The Mail on Sunday gave Whittingdale both barrels with allegations he let his girlfriend at the time – a “former porn star” – see the contents of his ministerial Red Box, something he denies. He sent her a confidential picture of Cabinet ministers relaxing at Chequers in breach of protocol, rather difficult to deny because the MoS published the pictures.
The married ex-Page 3 model claims Whittingdale told her he had been dating a dominatrix, even though he previously claimed he gave her up as soon as he found out about her true occupation.
And then there is said to be the lady from Belorussia and the blonde from Lithuania. Most damaging of all, according to the former Page 3 girl, Whittingdale did a Ratner and described his Essex constituents as “oiks.”
There is something a little surprising about the Mail on Sunday coverage – all five pages of it containing remarkable detail.
Enterprising reporters can produce a lot in a week but it has the mark of something that took a lot longer and was prepared a lot earlier.
If the Mail on Sunday had all, or most, of that material at the time the paper decided not to publish – until the BBC’s Newsnight broke the mainstream media silence on Whittingdale – then the decision is more than a little surprising.
Single man he might be but a senior politician behaving like that around London is a legitimate story so that his Cabinet colleagues and the “oiks” in his constituency can make up their own minds.
Conspiracy theories are still rattling around the media on the Whittingdale affair. The BBC decided to get Whittingdale because he has been so hostile to the Corporation. They must have been tempted, but asking why four national newspapers investigated Whittingdale and came up with the dominatrix, if not more, and decided not to publish looks like a legitimate story.
It is highly unlikely there was any collusion between such intense newspaper rivals on the decision to stay silent but it stretches credulity to breaking point to argue that all decided the story was not in the public interest.
It is doubtful that they were holding a sword of Damocles over the Culture Secretary, merely that they all saw self-interest in keeping him in place because of his distaste for more draconian press regulation.
And that is where the real conspiracy came into play – cooked up by Byline, the crowd sourced investigative platform, which broke the original story online with media pressure group Hacked Off.

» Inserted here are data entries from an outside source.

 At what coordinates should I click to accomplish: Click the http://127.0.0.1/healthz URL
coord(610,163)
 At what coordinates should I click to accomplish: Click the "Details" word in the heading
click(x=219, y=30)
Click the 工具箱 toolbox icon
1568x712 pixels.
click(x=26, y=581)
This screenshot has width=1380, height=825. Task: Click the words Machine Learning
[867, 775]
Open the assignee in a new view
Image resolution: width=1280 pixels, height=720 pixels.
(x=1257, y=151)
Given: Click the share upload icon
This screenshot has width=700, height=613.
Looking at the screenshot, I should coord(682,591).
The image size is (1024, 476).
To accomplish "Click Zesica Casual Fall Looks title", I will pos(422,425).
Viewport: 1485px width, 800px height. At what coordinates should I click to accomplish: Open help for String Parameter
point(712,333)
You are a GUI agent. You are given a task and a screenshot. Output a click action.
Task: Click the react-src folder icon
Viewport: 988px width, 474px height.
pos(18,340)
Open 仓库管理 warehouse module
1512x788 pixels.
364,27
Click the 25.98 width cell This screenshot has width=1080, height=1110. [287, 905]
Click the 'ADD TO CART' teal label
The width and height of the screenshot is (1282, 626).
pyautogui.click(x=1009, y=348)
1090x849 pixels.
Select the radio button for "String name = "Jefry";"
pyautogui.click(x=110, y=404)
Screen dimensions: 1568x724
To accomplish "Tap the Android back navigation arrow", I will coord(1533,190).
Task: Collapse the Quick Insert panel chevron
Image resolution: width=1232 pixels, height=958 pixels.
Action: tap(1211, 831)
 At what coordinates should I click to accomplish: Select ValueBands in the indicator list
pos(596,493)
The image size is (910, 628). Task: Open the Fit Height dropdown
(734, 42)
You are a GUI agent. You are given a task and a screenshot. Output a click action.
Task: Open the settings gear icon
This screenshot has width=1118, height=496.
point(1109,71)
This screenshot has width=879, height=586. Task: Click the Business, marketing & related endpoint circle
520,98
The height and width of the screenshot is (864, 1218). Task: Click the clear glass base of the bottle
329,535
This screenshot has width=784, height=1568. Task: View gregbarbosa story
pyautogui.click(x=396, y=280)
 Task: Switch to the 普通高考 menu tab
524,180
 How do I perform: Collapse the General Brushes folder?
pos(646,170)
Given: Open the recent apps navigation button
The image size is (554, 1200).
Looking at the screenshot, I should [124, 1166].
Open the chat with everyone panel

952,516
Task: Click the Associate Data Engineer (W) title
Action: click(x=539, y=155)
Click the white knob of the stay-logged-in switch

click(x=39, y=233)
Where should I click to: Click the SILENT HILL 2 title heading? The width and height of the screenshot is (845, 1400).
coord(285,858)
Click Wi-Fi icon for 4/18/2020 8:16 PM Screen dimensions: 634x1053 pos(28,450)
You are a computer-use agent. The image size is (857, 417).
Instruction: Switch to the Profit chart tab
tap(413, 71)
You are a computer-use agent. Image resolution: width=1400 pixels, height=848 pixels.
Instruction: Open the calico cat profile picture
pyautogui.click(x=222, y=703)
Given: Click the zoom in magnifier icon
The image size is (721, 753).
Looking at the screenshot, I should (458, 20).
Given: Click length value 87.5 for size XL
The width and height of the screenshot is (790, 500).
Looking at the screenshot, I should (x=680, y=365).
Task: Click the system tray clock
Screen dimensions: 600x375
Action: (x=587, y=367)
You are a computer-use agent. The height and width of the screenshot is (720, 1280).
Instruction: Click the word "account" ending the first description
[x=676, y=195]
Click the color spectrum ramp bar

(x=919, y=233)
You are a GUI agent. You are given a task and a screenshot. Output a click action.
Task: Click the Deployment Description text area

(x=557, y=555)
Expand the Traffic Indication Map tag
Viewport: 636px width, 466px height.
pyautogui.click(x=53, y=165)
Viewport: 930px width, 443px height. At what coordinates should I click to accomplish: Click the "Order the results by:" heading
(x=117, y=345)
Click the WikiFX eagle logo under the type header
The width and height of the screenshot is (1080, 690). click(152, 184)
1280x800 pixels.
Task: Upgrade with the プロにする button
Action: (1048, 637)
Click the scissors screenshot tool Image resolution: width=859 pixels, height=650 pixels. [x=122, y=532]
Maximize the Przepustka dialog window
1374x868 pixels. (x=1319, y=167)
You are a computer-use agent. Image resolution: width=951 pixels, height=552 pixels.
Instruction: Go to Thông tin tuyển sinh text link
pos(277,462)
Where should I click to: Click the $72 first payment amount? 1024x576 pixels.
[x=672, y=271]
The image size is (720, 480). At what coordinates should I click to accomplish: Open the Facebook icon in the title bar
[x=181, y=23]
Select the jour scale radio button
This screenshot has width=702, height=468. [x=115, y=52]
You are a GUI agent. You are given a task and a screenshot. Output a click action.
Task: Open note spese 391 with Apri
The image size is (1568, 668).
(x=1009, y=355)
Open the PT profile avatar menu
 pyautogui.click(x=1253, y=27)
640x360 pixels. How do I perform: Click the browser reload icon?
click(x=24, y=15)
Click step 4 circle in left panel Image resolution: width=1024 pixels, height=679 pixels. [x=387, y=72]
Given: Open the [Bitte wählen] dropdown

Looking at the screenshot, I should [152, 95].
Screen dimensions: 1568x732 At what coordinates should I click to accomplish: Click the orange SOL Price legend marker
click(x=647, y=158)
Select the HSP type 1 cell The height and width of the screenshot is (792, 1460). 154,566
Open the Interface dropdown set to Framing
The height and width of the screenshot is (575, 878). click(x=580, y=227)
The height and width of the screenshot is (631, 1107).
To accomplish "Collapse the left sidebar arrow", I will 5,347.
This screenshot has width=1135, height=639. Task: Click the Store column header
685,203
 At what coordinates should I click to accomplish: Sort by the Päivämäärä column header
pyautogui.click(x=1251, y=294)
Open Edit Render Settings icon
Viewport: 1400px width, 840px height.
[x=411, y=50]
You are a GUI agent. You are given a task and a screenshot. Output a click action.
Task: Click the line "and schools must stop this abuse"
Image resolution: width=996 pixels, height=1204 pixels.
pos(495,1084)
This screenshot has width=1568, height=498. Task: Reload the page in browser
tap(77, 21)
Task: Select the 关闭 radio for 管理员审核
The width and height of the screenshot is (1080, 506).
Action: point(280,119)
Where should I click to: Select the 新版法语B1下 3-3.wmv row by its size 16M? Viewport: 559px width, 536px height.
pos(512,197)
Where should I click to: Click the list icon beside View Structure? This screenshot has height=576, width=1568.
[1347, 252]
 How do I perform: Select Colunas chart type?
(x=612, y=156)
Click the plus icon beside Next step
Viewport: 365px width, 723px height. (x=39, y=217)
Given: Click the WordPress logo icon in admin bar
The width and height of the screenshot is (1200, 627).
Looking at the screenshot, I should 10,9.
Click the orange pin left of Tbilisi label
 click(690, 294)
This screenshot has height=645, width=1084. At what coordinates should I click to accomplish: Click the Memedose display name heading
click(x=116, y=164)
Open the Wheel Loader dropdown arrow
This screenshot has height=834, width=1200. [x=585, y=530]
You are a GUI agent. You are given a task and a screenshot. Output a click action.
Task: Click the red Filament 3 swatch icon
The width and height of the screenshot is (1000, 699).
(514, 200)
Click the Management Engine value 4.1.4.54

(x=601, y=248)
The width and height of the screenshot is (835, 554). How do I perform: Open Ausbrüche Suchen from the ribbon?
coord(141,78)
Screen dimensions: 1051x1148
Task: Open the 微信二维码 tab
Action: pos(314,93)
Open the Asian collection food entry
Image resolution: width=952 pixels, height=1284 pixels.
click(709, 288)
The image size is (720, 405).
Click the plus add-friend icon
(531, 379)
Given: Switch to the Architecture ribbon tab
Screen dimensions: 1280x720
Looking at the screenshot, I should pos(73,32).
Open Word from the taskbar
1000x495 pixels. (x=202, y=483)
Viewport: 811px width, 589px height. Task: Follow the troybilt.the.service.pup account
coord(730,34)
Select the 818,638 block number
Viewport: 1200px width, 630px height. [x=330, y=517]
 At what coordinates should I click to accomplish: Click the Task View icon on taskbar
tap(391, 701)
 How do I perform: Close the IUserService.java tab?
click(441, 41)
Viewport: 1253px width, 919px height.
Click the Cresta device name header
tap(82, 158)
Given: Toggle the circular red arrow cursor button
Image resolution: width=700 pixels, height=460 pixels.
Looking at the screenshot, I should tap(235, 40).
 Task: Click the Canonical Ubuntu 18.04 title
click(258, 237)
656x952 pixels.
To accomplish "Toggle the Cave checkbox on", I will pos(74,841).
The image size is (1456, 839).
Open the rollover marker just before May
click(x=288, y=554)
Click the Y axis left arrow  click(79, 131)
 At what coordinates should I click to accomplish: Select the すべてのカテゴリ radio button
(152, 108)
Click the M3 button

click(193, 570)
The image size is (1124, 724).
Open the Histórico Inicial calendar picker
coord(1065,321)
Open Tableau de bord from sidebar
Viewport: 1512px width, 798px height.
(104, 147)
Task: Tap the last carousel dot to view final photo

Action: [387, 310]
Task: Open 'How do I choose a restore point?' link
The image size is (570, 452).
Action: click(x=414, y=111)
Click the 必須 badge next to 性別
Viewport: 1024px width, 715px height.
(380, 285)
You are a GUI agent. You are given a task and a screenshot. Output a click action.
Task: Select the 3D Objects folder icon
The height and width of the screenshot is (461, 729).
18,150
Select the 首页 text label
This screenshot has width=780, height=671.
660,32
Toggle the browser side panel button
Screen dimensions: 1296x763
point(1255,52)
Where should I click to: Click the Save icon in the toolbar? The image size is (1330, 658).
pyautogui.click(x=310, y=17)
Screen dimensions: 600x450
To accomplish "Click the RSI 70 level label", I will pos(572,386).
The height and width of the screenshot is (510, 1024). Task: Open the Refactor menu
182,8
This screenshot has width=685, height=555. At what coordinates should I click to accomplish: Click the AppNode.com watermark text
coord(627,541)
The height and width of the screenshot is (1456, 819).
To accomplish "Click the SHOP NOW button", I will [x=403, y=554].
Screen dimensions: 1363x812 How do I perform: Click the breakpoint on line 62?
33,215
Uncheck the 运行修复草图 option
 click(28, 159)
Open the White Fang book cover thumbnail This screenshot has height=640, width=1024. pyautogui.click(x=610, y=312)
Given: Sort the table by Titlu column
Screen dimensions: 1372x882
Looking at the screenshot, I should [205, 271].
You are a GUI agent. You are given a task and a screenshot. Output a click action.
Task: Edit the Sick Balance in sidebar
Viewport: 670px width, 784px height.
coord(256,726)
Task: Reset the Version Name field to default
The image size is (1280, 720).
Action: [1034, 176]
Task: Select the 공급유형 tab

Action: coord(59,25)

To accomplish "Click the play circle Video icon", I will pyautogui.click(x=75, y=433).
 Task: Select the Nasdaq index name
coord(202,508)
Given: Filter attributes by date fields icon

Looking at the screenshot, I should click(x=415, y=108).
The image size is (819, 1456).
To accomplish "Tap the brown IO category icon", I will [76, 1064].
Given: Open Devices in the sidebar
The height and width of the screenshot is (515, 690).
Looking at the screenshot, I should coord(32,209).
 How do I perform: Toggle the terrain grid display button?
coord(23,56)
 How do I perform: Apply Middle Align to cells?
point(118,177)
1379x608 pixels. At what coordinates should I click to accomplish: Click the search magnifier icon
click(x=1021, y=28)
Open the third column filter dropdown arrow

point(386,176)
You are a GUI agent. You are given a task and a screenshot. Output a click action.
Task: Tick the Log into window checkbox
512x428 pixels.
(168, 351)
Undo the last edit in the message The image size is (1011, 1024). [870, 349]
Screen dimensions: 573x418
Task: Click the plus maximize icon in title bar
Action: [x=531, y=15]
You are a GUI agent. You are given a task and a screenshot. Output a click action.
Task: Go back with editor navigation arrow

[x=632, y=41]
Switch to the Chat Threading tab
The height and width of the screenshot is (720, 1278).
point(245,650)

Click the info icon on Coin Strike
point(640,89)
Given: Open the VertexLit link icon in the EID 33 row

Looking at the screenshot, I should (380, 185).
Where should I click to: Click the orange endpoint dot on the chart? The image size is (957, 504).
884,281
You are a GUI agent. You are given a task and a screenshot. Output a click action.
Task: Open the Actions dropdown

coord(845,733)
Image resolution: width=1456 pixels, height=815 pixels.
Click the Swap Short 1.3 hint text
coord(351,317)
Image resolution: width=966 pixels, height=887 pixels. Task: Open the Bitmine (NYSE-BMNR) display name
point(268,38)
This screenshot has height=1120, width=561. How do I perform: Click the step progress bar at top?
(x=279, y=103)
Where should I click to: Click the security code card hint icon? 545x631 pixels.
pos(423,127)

We are grateful to Andrew Gilligan and the Sunday Telegraph for uncovering the murky details.
Gilligan says that Byline.com is substantially funded by a Chinese billionaire who has attacked independent journalism, and argued that reform of the “morally bankrupt” West may depend on it becoming less democratic in future.
Max Mosley, Gilligan goes on, is a major funder of Hacked Off and has also funded Byline.com.
The Sunday Telegraph adds that Hacked Off issued a press release about the Byline story on the silence of the press on Whittingdale on 10 April two days before the Newsnight story.
According to Gilligan Hacked Off worked with Byline.com to promote the story to Newsnight and other media outlets to help the cause of stricter press regulation.
In fact it was not Whittingdale, but his predecessor as Culture Secretary Sajid Javid, who announced on 25 April 2015 that the government would play “no further role” in press regulation.
Whittingdale publicly said he too was no longer in favour of further regulation of the press four months before his relationship with the dominatrix began.
The Culture Secretary may have become a figure of fun but we will find out next month when the broadcasting white paper is published whether the joke is ultimately on us.